In the post about the release of the novel Hagridden, which bookstore in Austin does the writer say they will be at this evening?

§ **Selected extract**:
---------------

This evening, I’ll be at Malvern Books in Austin, so expect more photos soon. And I’ll be turning up elsewhere in the Hill Country all week. But if you’re not in the area, you can always order Hagridden online!

Today, Hagridden belongs to you

It’s finally here for everyone. Today, Hagridden joins the world.

Hagridden cover

And because Hagridden is officially out, that means you can officially have a copy. Maybe you’re already getting one from your JEN event donation (thanks!) or because you won the Goodreads giveaway (congrats!).

Or maybe you’re joining us for the release party in Boerne, TX. (If so, I’ll see you in the library at 6!)

But if you’re planning to order a copy today, you can buy one at Powell’s in Portland, either in the store or online!

You can also order one via Barnes & Noble!

And it’s at Amazon, in paperback or ebook.

Or you could always pop into your local independent bookstore and ask them to order a whole mess of copies!

You can find a full list of ways to buy the novel — and links to storefronts — on the book’s website.

However you get your book, make sure you add it on Goodreads. And when you get a chance, add an honest review there and on Amazon and Barnes & Noble and Powell’s? Seriously, be honest — I’d like to know what folks think.

In the meantime, happy birthday to Hagridden! Pour a whiskey and let’s party!

I did a search for images of a werewolf birthday, for the rougarou in Hagridden, and I have no idea what this is, but it's eerily perfect. Links to an 8tracks.com playlist.
I did a search for images of a werewolf birthday, for the rougarou in Hagridden, and I have no idea what this is, but it’s eerily perfect. Links to an 8tracks.com playlist.

Breath. Words. Magic.

Here we are. I am finished teaching my summer class; I will submit grades this weekend, just before I board a plane south to Texas. In a few days, on August 19, my first novel comes out.

---------------

§ **Data extract**:
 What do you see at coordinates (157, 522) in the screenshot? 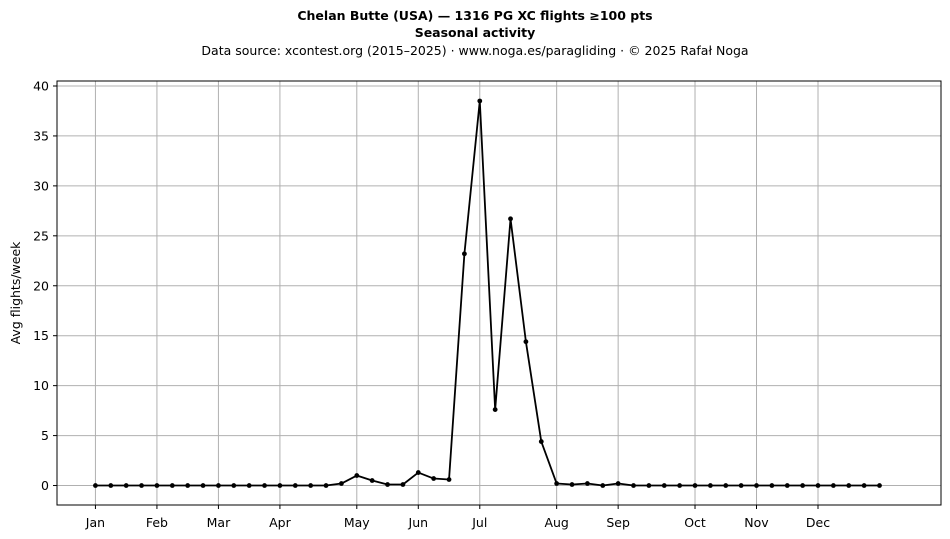
I see `x-tick-label: Feb` at bounding box center [157, 522].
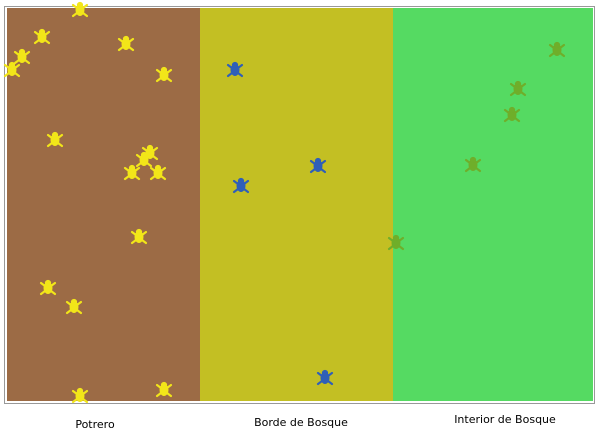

---------------

§ **Task answer**: Malvern Books